───── SUPPLIED DATA

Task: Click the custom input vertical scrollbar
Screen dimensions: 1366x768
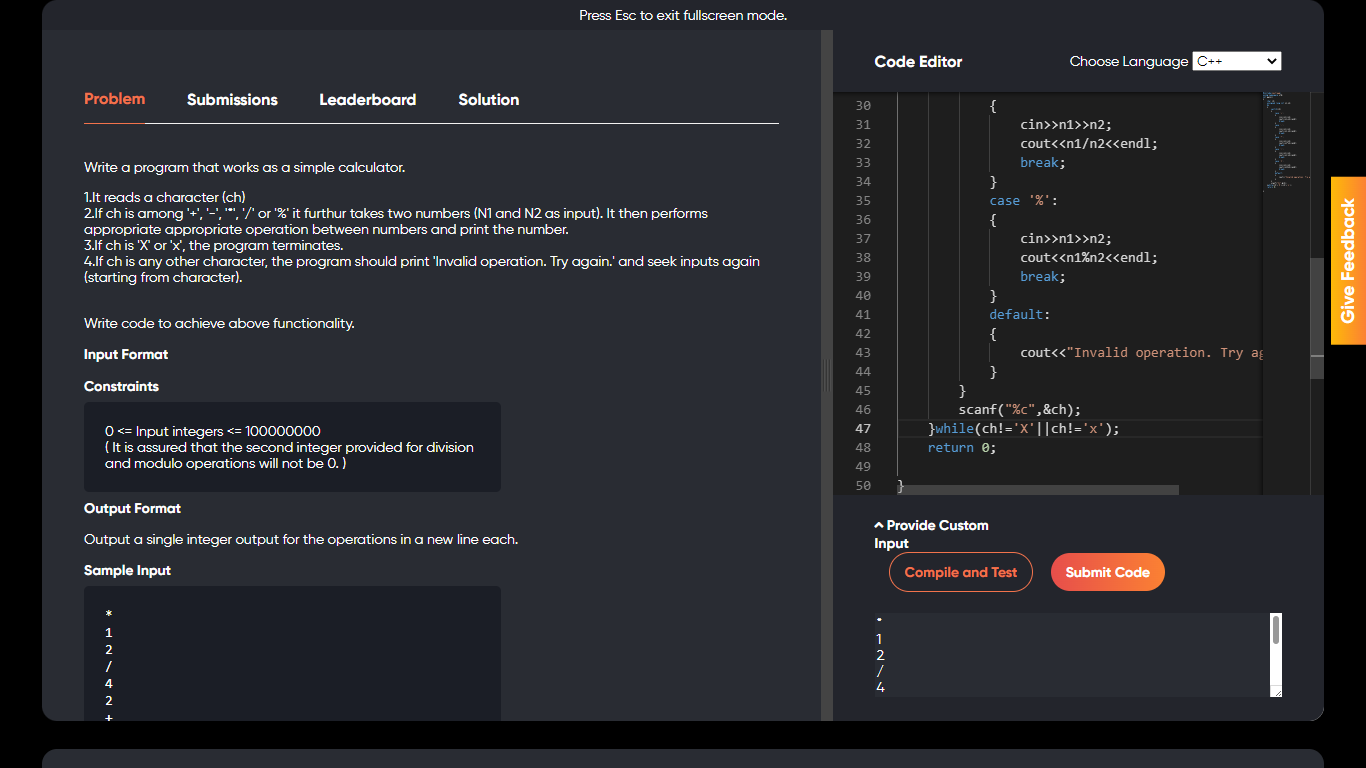Action: [x=1276, y=631]
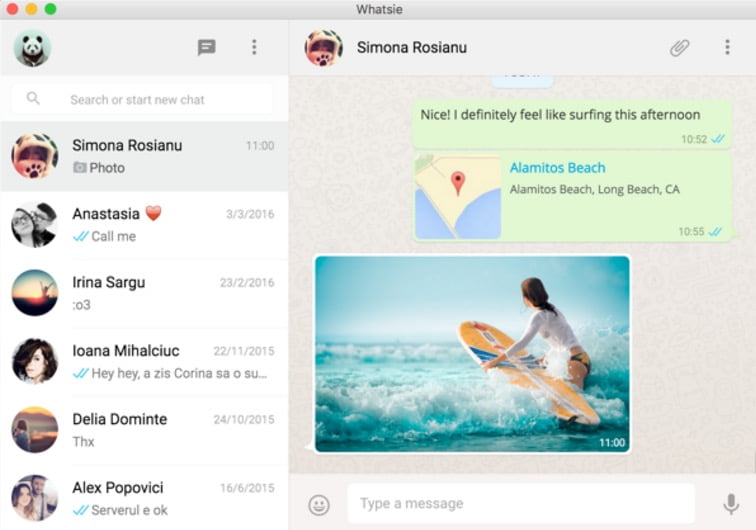The height and width of the screenshot is (530, 756).
Task: Click the microphone voice message icon
Action: coord(731,504)
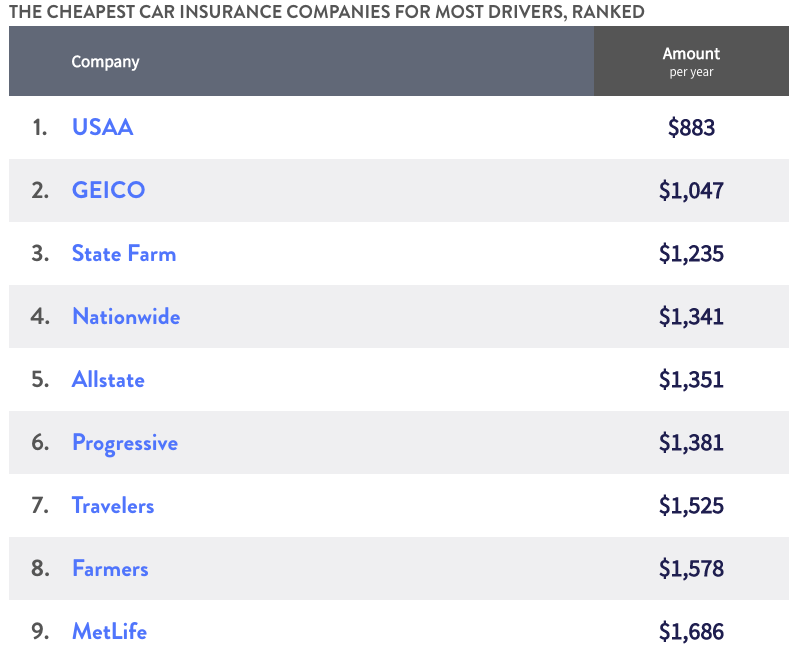This screenshot has width=798, height=672.
Task: Click the $1,235 State Farm amount
Action: click(x=691, y=254)
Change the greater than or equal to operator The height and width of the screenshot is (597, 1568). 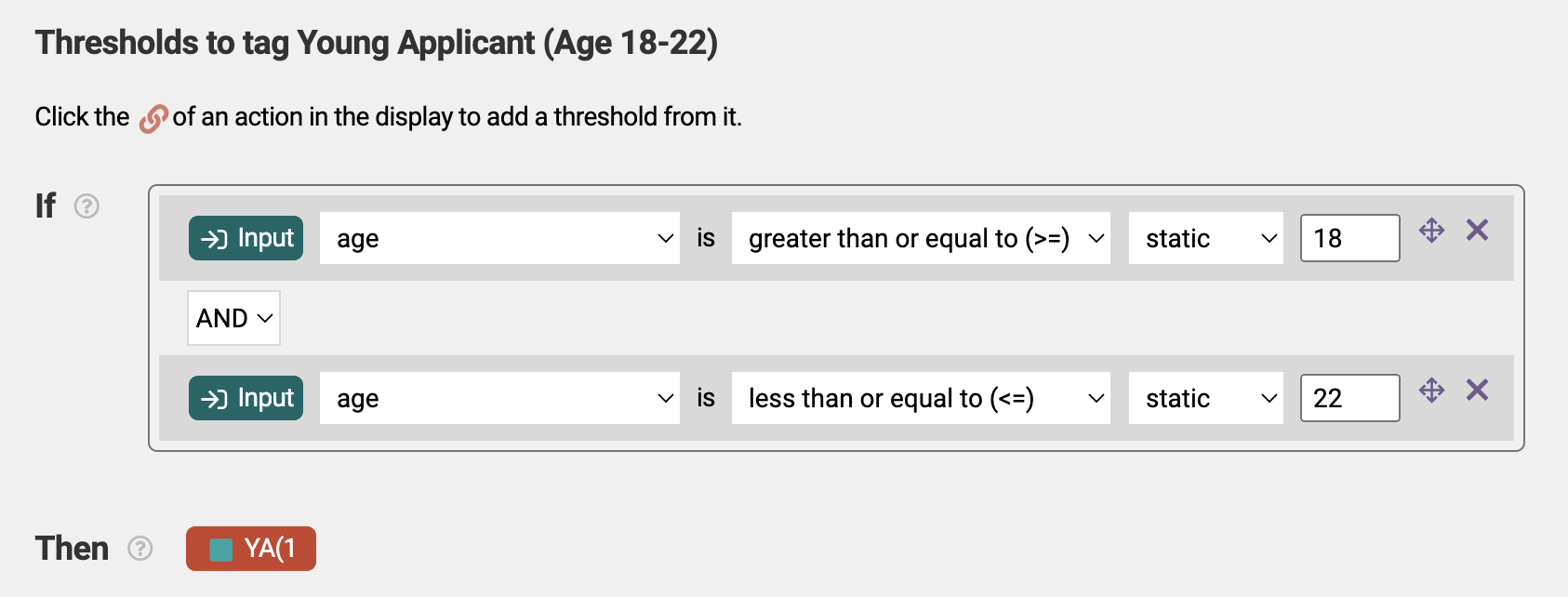pyautogui.click(x=921, y=238)
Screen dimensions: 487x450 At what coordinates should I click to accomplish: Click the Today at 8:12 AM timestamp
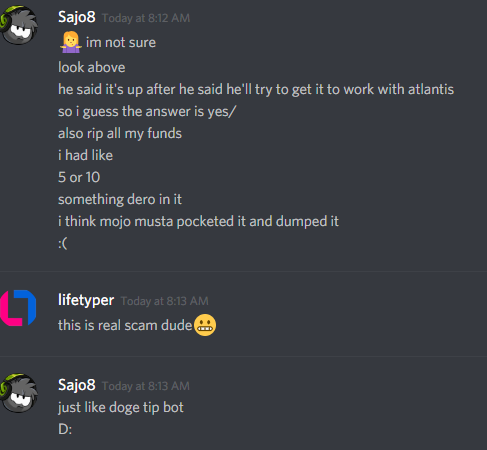coord(146,18)
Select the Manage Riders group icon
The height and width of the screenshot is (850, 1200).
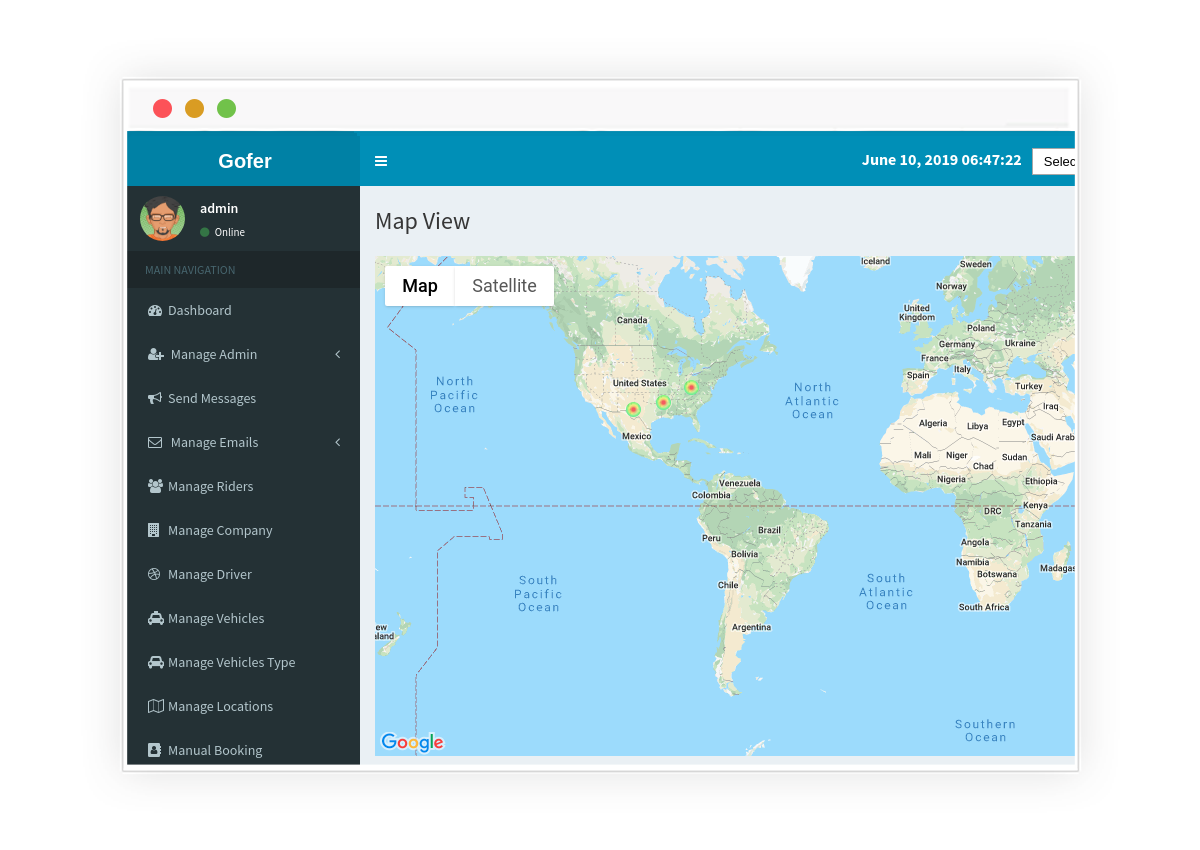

──────────

#### WORK ITEM
Return only the lines from the line containing "Select the Manage Riders group icon" through the last line of the records above, both ends included, exactly as written, leaving pictures out.

#### EXERCISE RESULT
Select the Manage Riders group icon
The height and width of the screenshot is (850, 1200).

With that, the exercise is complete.